• **Source data**
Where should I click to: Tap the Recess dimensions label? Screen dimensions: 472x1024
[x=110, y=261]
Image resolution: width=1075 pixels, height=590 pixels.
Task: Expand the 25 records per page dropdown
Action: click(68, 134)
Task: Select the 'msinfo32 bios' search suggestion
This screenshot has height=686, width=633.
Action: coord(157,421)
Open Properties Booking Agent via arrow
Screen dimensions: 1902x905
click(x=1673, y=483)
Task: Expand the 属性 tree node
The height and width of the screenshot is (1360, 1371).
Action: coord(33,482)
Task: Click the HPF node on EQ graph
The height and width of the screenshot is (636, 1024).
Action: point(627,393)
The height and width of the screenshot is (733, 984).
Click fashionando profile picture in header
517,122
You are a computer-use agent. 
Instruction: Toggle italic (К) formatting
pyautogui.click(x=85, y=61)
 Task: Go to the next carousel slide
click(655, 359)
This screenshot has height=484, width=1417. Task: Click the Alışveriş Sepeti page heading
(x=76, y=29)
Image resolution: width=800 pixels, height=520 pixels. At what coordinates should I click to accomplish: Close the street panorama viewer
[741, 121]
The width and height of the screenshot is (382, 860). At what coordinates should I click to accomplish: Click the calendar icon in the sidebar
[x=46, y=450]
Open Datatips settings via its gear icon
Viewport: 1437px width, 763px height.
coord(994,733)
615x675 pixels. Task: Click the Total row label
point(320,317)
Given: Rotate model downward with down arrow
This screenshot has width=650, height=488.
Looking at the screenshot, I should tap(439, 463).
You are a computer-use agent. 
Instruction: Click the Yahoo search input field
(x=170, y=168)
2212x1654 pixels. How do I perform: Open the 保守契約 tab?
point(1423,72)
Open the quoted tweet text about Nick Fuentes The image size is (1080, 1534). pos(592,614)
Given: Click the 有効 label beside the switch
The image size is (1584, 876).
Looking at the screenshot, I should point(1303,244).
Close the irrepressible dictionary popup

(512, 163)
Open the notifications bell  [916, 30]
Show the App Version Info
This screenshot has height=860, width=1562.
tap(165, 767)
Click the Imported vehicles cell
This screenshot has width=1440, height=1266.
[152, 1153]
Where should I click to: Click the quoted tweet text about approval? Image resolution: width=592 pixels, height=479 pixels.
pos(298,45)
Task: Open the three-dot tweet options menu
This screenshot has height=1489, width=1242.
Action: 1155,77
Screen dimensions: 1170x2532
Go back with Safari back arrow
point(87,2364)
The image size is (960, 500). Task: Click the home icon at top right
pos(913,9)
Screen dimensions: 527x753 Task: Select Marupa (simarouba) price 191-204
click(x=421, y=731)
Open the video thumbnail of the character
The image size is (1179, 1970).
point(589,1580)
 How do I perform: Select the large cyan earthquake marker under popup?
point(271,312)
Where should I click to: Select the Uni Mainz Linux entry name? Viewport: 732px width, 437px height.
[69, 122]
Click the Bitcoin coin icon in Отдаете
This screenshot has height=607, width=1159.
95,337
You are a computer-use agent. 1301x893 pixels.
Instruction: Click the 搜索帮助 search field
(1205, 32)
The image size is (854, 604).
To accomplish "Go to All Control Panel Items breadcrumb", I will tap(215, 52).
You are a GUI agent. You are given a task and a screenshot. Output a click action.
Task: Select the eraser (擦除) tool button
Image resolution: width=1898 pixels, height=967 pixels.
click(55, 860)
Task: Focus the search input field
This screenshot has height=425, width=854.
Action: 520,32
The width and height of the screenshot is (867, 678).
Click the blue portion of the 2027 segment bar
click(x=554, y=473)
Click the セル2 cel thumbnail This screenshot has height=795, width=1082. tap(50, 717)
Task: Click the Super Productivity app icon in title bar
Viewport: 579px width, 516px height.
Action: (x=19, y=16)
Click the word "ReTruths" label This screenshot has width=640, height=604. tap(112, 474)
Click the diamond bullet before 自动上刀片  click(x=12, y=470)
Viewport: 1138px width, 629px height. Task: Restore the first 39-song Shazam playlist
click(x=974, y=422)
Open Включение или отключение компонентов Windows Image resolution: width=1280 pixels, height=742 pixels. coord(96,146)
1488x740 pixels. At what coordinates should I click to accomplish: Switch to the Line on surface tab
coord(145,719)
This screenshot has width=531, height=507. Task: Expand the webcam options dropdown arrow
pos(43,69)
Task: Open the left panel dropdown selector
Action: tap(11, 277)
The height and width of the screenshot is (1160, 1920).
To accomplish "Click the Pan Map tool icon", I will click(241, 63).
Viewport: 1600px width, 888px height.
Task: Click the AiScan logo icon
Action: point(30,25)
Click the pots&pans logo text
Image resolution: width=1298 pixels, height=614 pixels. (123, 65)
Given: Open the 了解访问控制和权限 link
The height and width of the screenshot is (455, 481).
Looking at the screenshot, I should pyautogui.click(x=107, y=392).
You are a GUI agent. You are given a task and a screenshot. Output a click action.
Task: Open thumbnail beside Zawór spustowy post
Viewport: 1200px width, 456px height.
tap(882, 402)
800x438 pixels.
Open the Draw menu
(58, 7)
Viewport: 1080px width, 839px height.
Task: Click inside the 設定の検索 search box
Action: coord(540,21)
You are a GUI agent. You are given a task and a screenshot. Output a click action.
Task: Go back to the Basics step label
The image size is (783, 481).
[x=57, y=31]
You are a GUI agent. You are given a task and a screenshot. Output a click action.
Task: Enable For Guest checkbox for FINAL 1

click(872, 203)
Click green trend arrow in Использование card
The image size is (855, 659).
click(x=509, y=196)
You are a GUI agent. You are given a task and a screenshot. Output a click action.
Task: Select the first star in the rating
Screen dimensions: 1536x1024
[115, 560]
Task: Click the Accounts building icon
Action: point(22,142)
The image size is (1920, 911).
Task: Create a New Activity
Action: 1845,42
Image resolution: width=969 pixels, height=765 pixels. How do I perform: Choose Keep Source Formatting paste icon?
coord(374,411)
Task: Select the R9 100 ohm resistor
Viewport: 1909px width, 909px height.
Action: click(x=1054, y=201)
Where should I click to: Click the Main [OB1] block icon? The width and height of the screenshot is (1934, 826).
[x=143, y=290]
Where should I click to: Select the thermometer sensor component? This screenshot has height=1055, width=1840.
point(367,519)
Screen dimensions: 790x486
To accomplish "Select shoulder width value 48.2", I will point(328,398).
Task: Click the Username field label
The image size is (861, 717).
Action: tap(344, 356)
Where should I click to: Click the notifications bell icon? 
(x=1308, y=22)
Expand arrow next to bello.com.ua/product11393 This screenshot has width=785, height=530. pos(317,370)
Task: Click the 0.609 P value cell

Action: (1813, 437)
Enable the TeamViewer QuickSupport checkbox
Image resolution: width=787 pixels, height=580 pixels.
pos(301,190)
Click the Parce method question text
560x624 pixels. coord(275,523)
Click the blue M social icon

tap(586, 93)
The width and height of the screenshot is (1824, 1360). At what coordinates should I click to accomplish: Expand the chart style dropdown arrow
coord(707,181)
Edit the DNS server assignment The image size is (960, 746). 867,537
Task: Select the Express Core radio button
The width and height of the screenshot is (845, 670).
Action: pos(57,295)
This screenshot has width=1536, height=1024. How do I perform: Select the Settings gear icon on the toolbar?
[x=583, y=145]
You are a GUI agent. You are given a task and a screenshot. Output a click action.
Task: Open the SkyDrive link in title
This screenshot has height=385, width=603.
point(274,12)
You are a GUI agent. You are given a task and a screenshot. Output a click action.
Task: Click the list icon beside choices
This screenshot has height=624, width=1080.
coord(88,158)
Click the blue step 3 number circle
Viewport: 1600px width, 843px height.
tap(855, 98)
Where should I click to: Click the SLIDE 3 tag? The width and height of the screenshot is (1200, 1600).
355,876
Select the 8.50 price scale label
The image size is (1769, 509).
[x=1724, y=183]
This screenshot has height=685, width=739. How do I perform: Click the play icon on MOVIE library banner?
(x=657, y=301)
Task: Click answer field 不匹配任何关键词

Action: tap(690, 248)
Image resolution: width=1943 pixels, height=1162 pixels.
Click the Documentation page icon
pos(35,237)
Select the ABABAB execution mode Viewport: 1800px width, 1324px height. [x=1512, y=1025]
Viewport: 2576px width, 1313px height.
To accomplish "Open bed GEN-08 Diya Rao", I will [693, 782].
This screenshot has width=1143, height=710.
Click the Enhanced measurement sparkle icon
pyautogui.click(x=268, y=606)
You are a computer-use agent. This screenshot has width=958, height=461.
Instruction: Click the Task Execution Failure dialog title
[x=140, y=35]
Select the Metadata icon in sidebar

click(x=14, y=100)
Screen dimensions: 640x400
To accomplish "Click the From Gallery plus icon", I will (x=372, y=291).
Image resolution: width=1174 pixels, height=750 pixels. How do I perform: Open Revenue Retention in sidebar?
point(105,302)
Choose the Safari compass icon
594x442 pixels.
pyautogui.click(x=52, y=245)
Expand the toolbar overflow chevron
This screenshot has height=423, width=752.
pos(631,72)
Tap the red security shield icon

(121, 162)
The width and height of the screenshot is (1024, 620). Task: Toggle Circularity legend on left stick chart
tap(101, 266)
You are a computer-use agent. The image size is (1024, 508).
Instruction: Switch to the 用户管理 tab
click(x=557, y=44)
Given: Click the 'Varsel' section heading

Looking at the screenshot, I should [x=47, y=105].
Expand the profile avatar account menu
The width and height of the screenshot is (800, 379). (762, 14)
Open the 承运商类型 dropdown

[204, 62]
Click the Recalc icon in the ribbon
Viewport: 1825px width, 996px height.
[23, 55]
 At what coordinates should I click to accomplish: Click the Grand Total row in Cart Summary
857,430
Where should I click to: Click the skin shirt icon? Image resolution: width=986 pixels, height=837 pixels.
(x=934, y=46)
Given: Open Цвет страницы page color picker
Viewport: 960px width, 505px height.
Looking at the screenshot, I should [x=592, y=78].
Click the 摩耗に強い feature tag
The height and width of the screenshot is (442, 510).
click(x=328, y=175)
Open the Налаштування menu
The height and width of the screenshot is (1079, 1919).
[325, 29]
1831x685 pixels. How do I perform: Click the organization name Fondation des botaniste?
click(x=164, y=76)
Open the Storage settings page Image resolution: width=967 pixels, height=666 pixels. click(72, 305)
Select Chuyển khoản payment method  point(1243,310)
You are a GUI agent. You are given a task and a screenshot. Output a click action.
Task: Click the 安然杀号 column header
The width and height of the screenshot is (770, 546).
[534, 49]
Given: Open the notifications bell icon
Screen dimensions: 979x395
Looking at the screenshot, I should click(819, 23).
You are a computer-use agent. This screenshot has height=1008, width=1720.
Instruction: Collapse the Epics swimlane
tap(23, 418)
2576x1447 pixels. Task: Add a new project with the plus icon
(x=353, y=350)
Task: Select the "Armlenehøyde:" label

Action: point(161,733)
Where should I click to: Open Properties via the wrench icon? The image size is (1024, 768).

• **WORK INSTRUCTION**
From the records above, repeat exactly the lines from the one with "Given: Open the 了解访问控制和权限 link" through the one with "Enable the TeamViewer QuickSupport checkbox", both included.

• **RESPONSE AREA**
Given: Open the 了解访问控制和权限 link
The height and width of the screenshot is (455, 481).
Looking at the screenshot, I should pyautogui.click(x=107, y=392).
You are a GUI agent. You are given a task and a screenshot. Output a click action.
Task: Open thumbnail beside Zawór spustowy post
Viewport: 1200px width, 456px height.
tap(882, 402)
800x438 pixels.
Open the Draw menu
(58, 7)
Viewport: 1080px width, 839px height.
Task: Click inside the 設定の検索 search box
Action: coord(540,21)
You are a GUI agent. You are given a task and a screenshot. Output a click action.
Task: Go back to the Basics step label
The image size is (783, 481).
[x=57, y=31]
You are a GUI agent. You are given a task and a screenshot. Output a click action.
Task: Enable For Guest checkbox for FINAL 1

click(872, 203)
Click green trend arrow in Использование card
The image size is (855, 659).
click(x=509, y=196)
You are a GUI agent. You are given a task and a screenshot. Output a click action.
Task: Select the first star in the rating
Screen dimensions: 1536x1024
[115, 560]
Task: Click the Accounts building icon
Action: point(22,142)
The image size is (1920, 911).
Task: Create a New Activity
Action: 1845,42
Image resolution: width=969 pixels, height=765 pixels. How do I perform: Choose Keep Source Formatting paste icon?
coord(374,411)
Task: Select the R9 100 ohm resistor
Viewport: 1909px width, 909px height.
Action: click(x=1054, y=201)
Where should I click to: Click the Main [OB1] block icon? The width and height of the screenshot is (1934, 826).
[x=143, y=290]
Where should I click to: Select the thermometer sensor component? This screenshot has height=1055, width=1840.
point(367,519)
Screen dimensions: 790x486
To accomplish "Select shoulder width value 48.2", I will point(328,398).
Task: Click the Username field label
The image size is (861, 717).
Action: tap(344, 356)
Where should I click to: Click the notifications bell icon? 
(x=1308, y=22)
Expand arrow next to bello.com.ua/product11393 This screenshot has width=785, height=530. pos(317,370)
Task: Click the 0.609 P value cell

Action: (1813, 437)
Enable the TeamViewer QuickSupport checkbox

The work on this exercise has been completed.